Why the Japan Disaster can help Supply Chains

By Freddie Pierce
Before reading this feature, be sure to check this story and others in June's issue of our digital magazine. Trust us, it's way cooler! To borr...

Before reading this feature, be sure to check this story and others in June's issue of our digital magazine. Trust us, it's way cooler!

To borrow a phrase from the movie Armageddon, the Japan disasters have the global supply chain exhibiting the behavior from the worst parts of the Bible.

Despite all of this, however, one supply chain expert thinks the effects will be felt for a relatively short period of time.

“(The disaster) has been hugely disruptive from a matter of weeks and months, but I don’t think it’s going to be disruptive in terms of quarters and years,” Joe Lawler, CEO of supply chain solutions leader ModusLink, said.

“If you’d seen this happen a quarter or two later, there might have been much bigger problems with companies getting ready for the fall cycle.”

ModusLink has a branch in Tokyo, and Lawler said that “our people on the ground there have seen (the supply chain) hugely disrupted.”

According to a study by Dun & Bradstreet’s report on the preliminary implications for the three major prefectures affected, over $200 billion in sales volume is potentially impacted by the earthquake and subsequent tsunami.

Automobile and electronics manufacturers have seen shockwaves sent through their supply chain as companies scramble to find alternative sources for their parts.


But could the Japan disasters actually help the global supply chain? According to Lawler, the disaster is forcing companies to more aggressively seek supply chain solutions.

“I think this whole thing will be more positive than negative,” Lawler said. “In the long run, people will get better at developing their risk plans and disaster plans to make sure they have suppliers who will be able to flex throughout certain regions.”

Lawler thinks planning goes a long way to managing risk within your supply chain, and a good lawyer can help you and your company prepare for the worst possible scenarios.

“We certainly rely on lawyers to anticipate some of the worst-case scenarios that supply chains need to anticipate,” Lawler said. “As a technology industry, you need to spend more time on going over what we’re witnessing now, and that’s why things like the tsunami can actually help the industry in the long run.”

Lawler also relies heavily on ModusLink’s optimization modeling tools, which basically comprises system of finding the most efficient way to get a product to market. The modeling tools take into account costs associated with labor, freight, customs and handling times, among other things.

ModusLink’s optimization modeling tools also enable the company to play around with different types of hypotheticals.

“We take great pride in what we call optimization modeling tools. They enable us to play around with disaster scenarios,” Lawler said. “If a facility goes down, what will be our backup plan?

According to Lawler, ModusLink has systems in place to actually see how a company’s supply chain can flex, region to region. This feature allows companies to see exactly what would happen should disaster strike, and allows businesses to go through some of the scenarios.

“That’s what we call our disaster recovery plan,” Lawler said.

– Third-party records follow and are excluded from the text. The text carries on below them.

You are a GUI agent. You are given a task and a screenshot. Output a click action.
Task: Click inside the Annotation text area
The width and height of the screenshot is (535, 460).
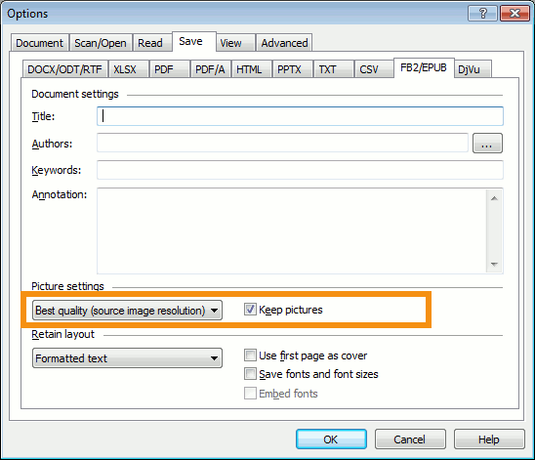[x=292, y=231]
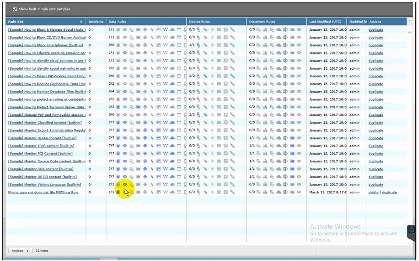Duplicate the Monitor SOX content rule set
The image size is (419, 261).
pos(376,169)
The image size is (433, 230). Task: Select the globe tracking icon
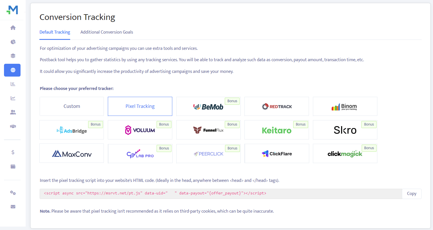(13, 70)
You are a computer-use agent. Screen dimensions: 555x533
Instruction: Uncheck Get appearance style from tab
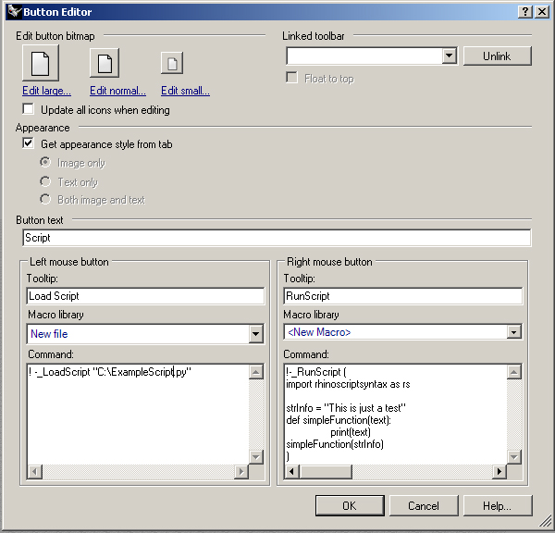click(28, 144)
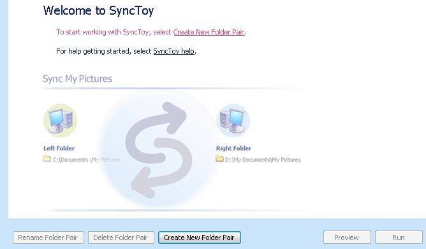The height and width of the screenshot is (249, 426).
Task: Click the D:\My Documents\My Pictures path text
Action: 263,160
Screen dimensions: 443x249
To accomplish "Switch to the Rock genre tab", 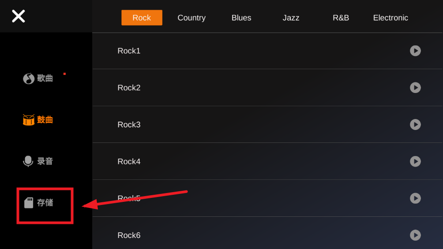I will point(142,18).
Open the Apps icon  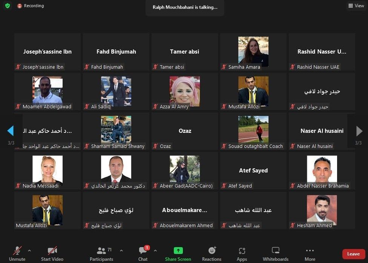(242, 251)
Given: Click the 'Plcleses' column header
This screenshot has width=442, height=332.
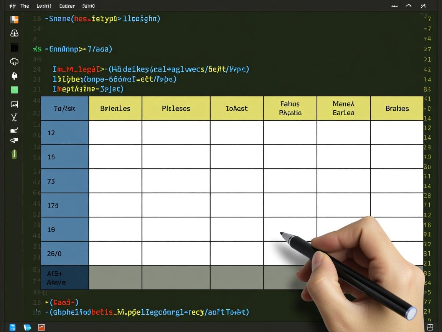Looking at the screenshot, I should (x=176, y=108).
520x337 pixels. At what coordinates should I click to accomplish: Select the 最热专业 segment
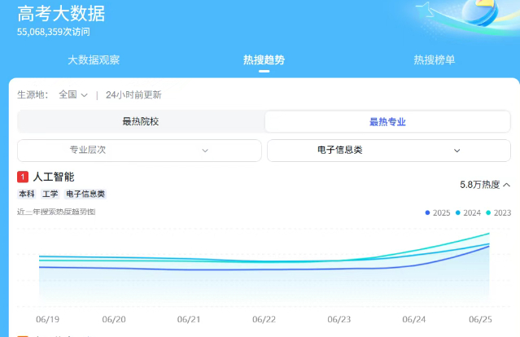[387, 122]
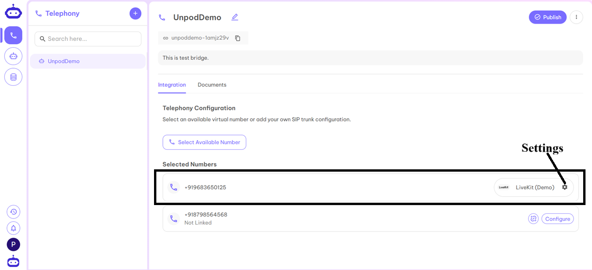
Task: Open the three-dot menu beside Publish
Action: click(x=576, y=17)
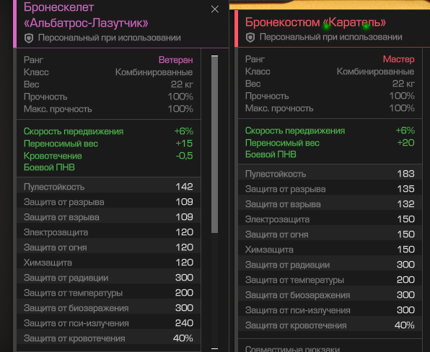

So what actions can you take with your supply chain to make sure you’re adequately prepared to handle the risks that go with the industry?

According to Lawler, the key to managing supply chain risk starts with having more than one supplier.

“Dual sources of supply with the ability to flex are key when one of your sources has problems,” Lawler said.

According to ModusLink’s blog Value Unchained (http://blog.moduslink.com/bid/51536/Supplier-Risk-Do-You-Feel-Lucky-Enough-to-Ignore-It), other strategies to calculate risk management include a systematic assessment of risks, an assessment of the likelihood of these risks and risk prioritization and mitigation.


Despite the major current disruption to suppliers worldwide, Lawler still sticks with his original prognosis, that the supply chain industry will turn out better because of the events that have transpired with Japan.

“I’m sure there are people affected by this who wish they’d done more to prepare,” Lawler said. “But if you compare supply chains today with what they were 10 or 20 years ago, you’ll see a much more efficient model in terms of quickly rebalancing.

“Supply chains are getting longer. People want the lowest possible cost with the highest quality and the fastest time to market, but in order to do that you’ve got to be well-prepared to deal with disasters.”